I have the following snippet to calculate the steady state of a transition matrix:
import numpy as np
import scipy.linalg as la
if __name__ == "__main__":
P = np.array([[0.5, 0.2 , 0.3, 0],
[0.5, 0 , 0.1 , 0.4],
[0.6, 0.1, 0, 0.3],
[0.5, 0.2, 0.3, 0]])
# Sanity check:
assert np.sum(P, axis=1).all() == 1.0
print la.eig(P,left=True)[1]
and it prints:
[[ -8.78275813e-01 -7.07106781e-01 -5.00000000e-01 1.47441956e-01]
[ -2.51874610e-01 -1.58270385e-16 -5.00000000e-01 -2.94883912e-01]
[ -3.50434239e-01 -2.60486675e-16 5.00000000e-01 -5.89767825e-01]
[ -2.05880116e-01 7.07106781e-01 5.00000000e-01 7.37209781e-01]]

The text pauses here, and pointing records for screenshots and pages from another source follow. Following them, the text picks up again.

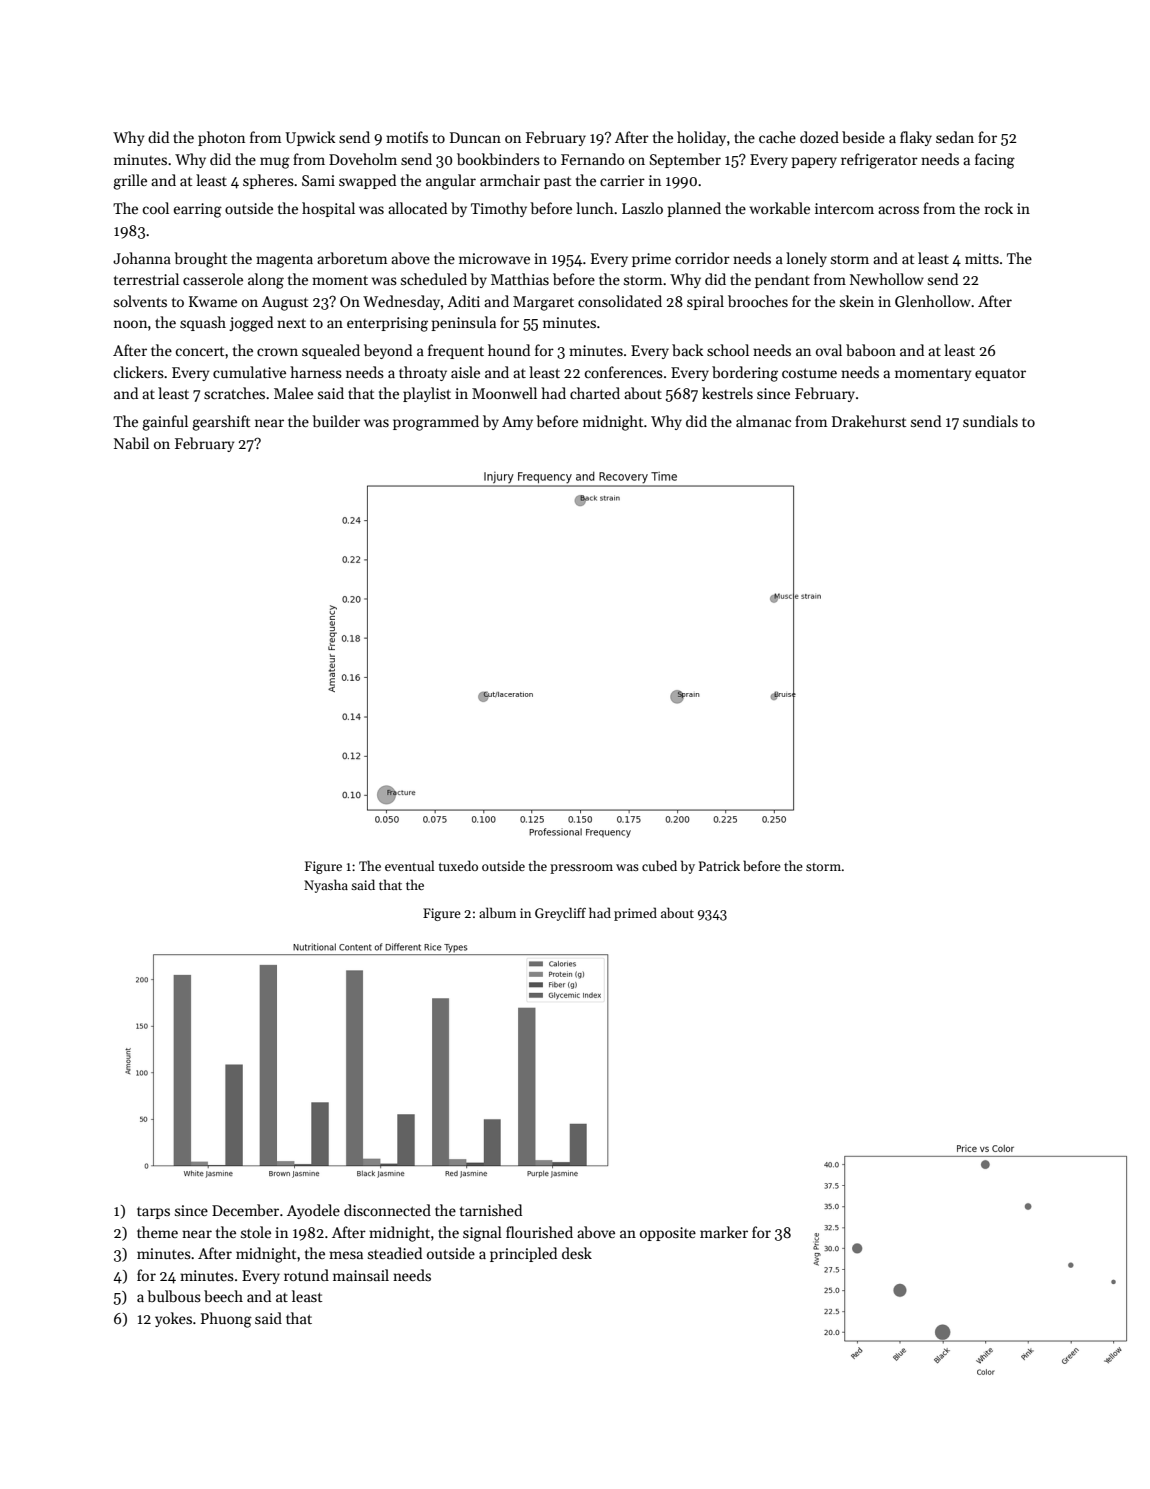 The image size is (1150, 1489). Describe the element at coordinates (869, 421) in the document. I see `Drakehurst` at that location.
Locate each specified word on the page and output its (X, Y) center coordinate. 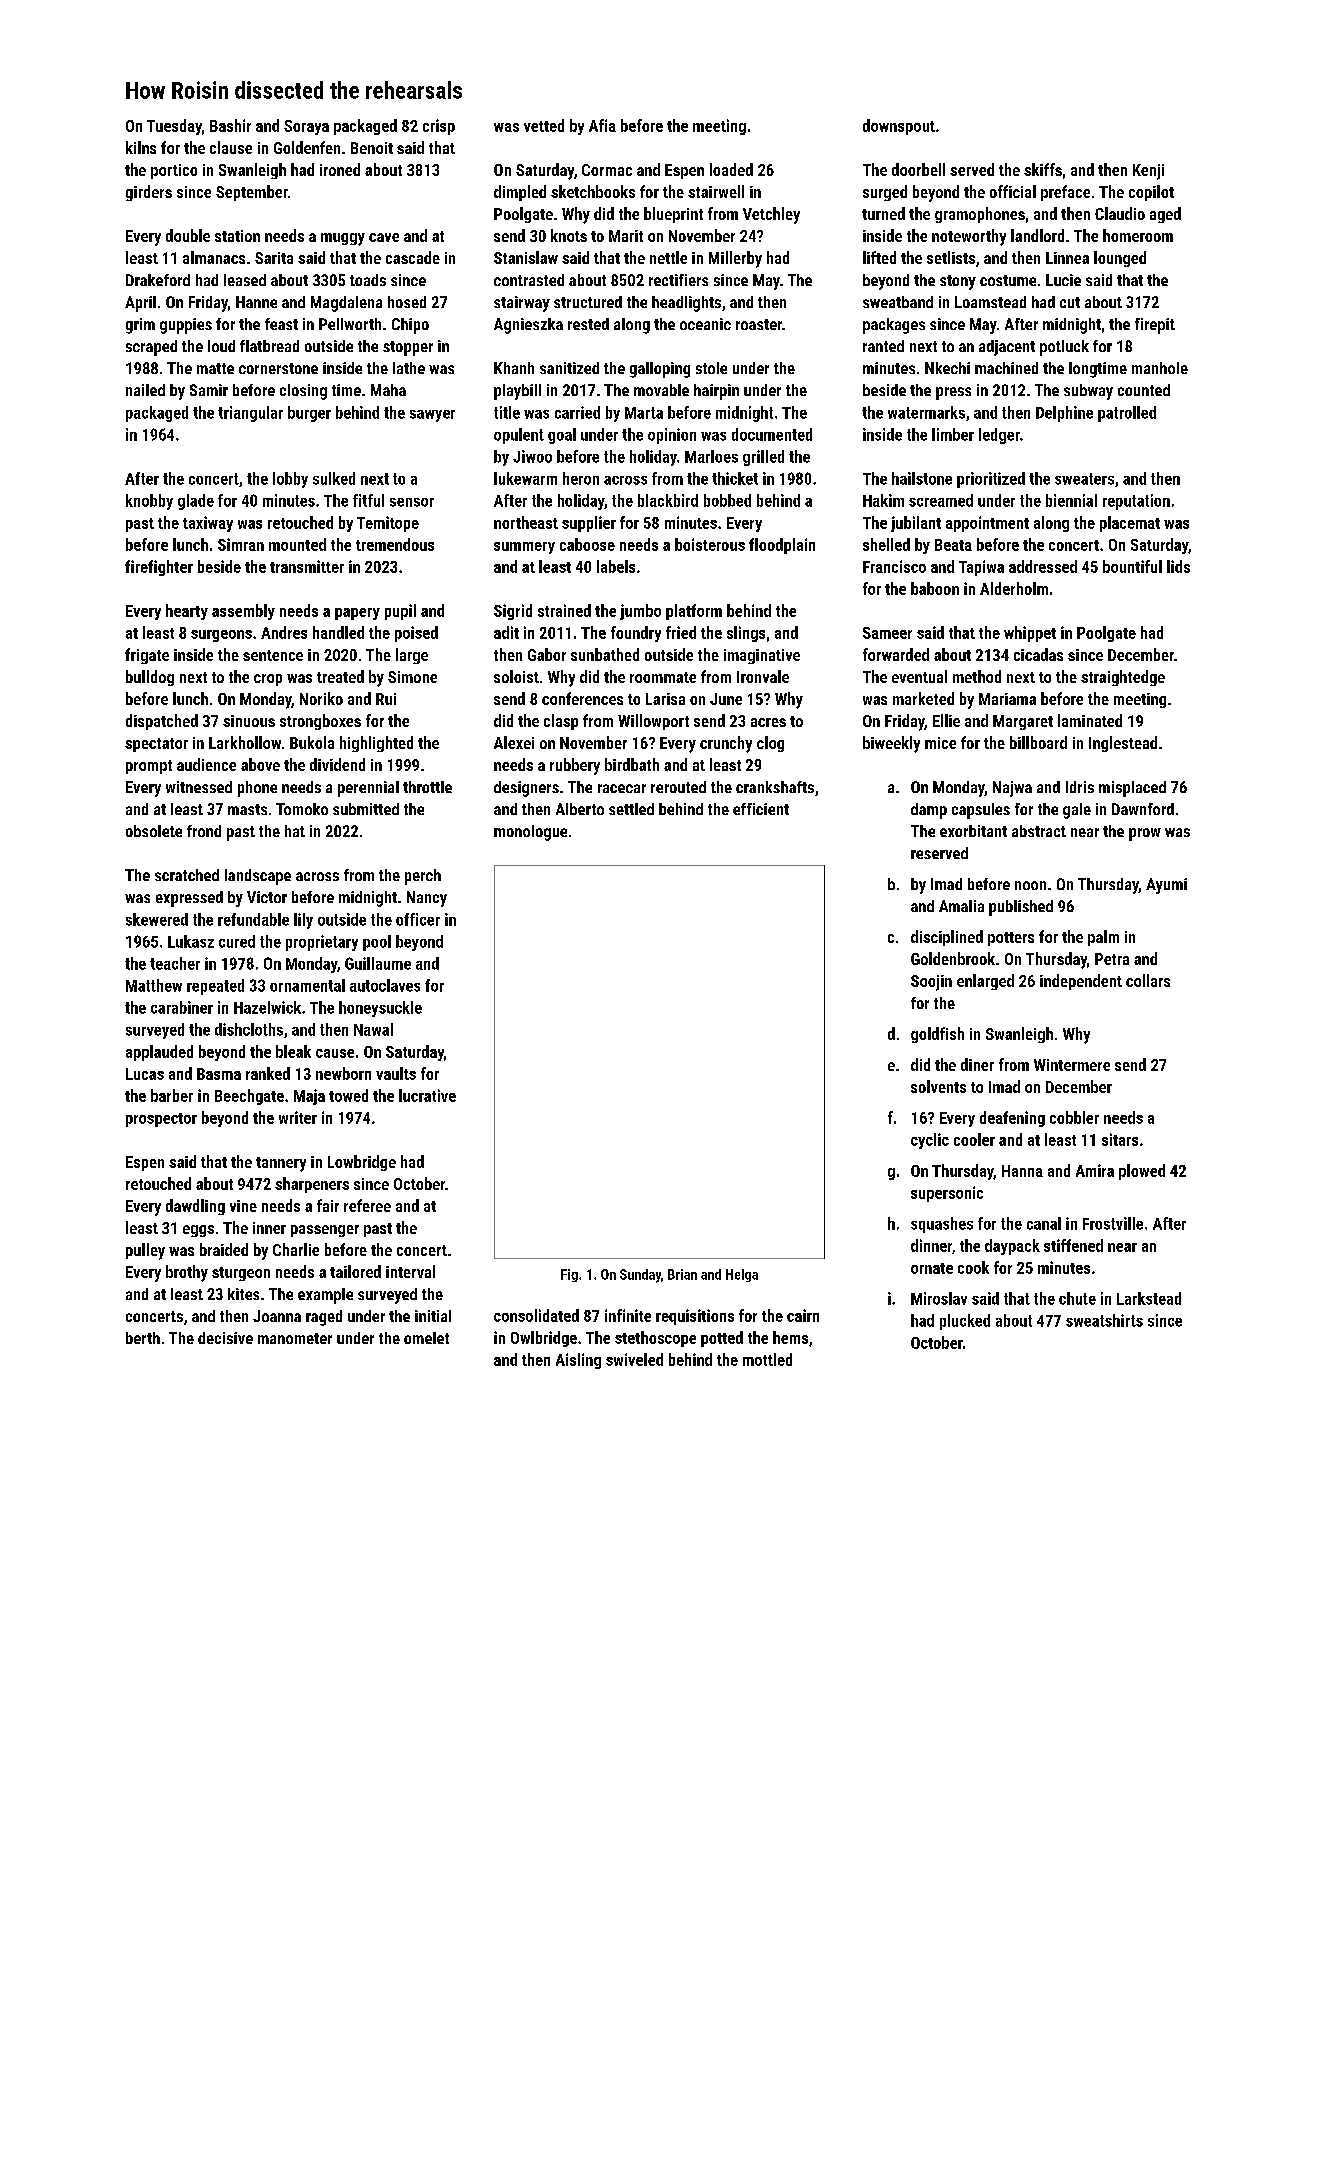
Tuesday (174, 127)
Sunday (640, 1276)
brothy (187, 1273)
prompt (149, 767)
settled (631, 809)
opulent (519, 436)
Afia (602, 125)
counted (1144, 390)
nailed (145, 390)
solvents (938, 1086)
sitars (1120, 1139)
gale (1077, 811)
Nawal (373, 1029)
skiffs (1043, 169)
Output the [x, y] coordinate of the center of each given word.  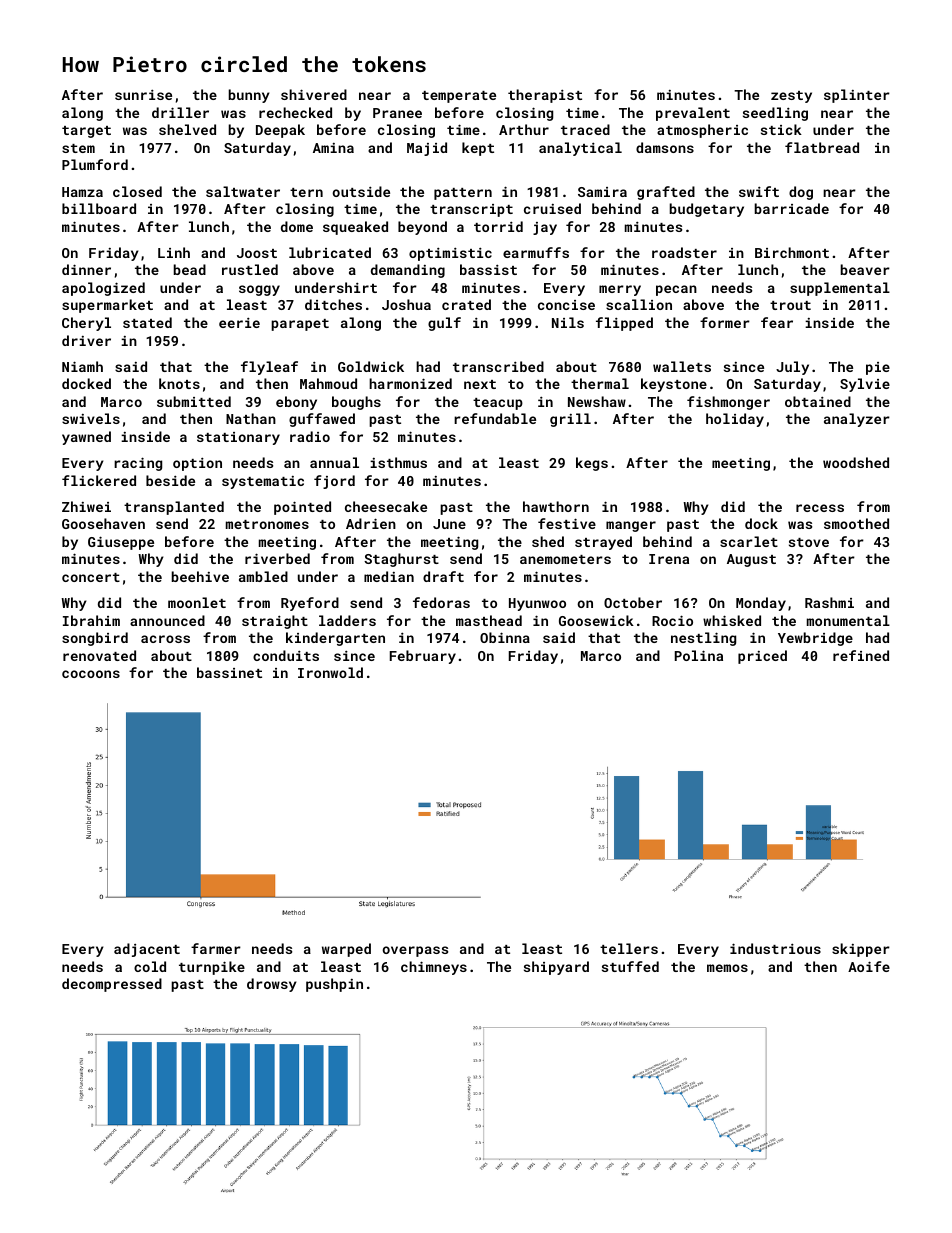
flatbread [822, 147]
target [86, 132]
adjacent [147, 950]
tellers [629, 948]
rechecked [295, 112]
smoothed [856, 523]
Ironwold [330, 672]
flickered [99, 480]
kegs [592, 464]
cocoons [91, 674]
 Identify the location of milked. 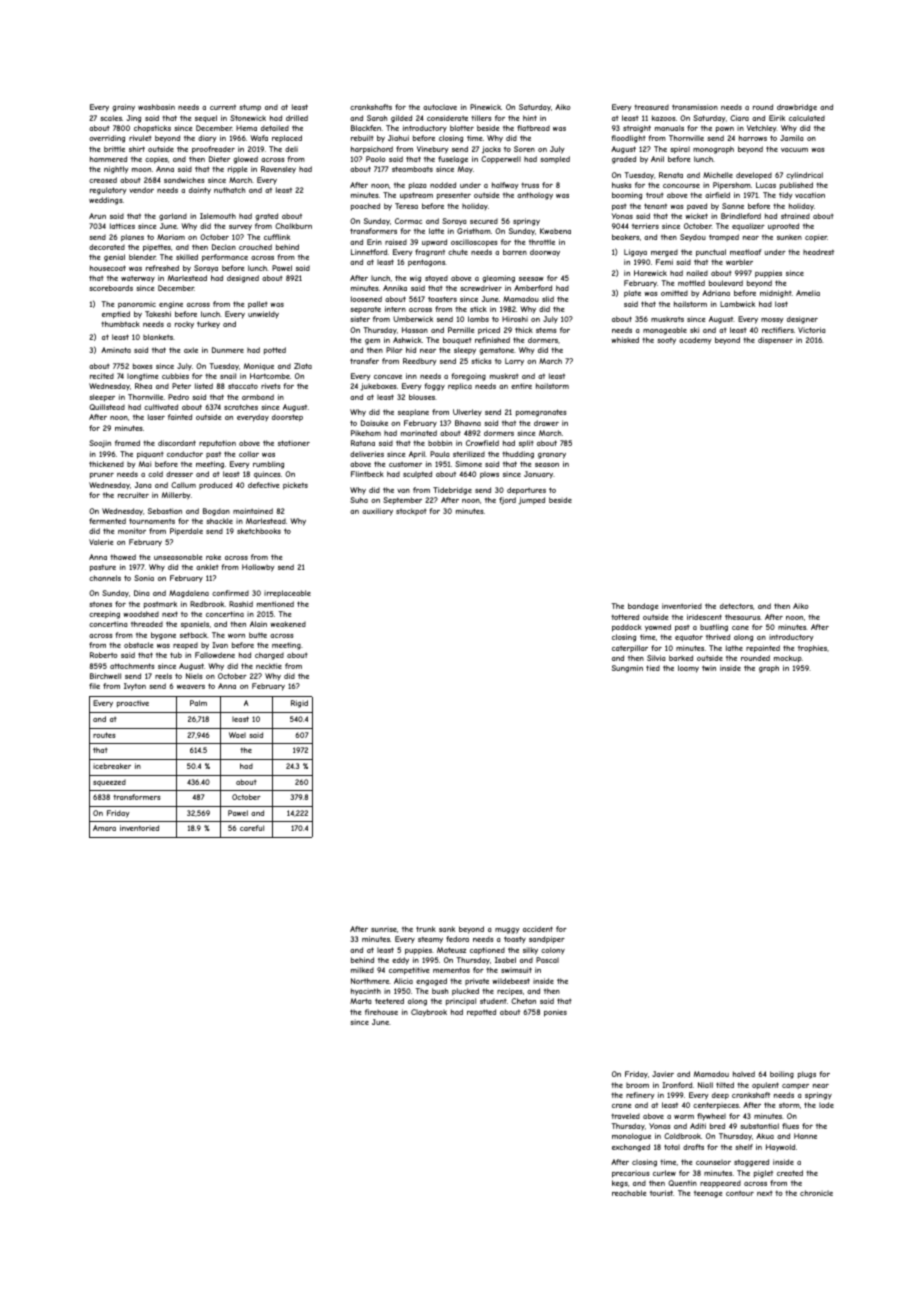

If I understand correctly the first column of this is indeed the steady state. It does not make sense to me for the probability of being in a state to be negative. What have I missed?
Any nonzero scalar multiple of an eigenvector is an eigenvector. This thus also includes vectors of the form v = -n * w, n > 0 and w a positive eigenvector.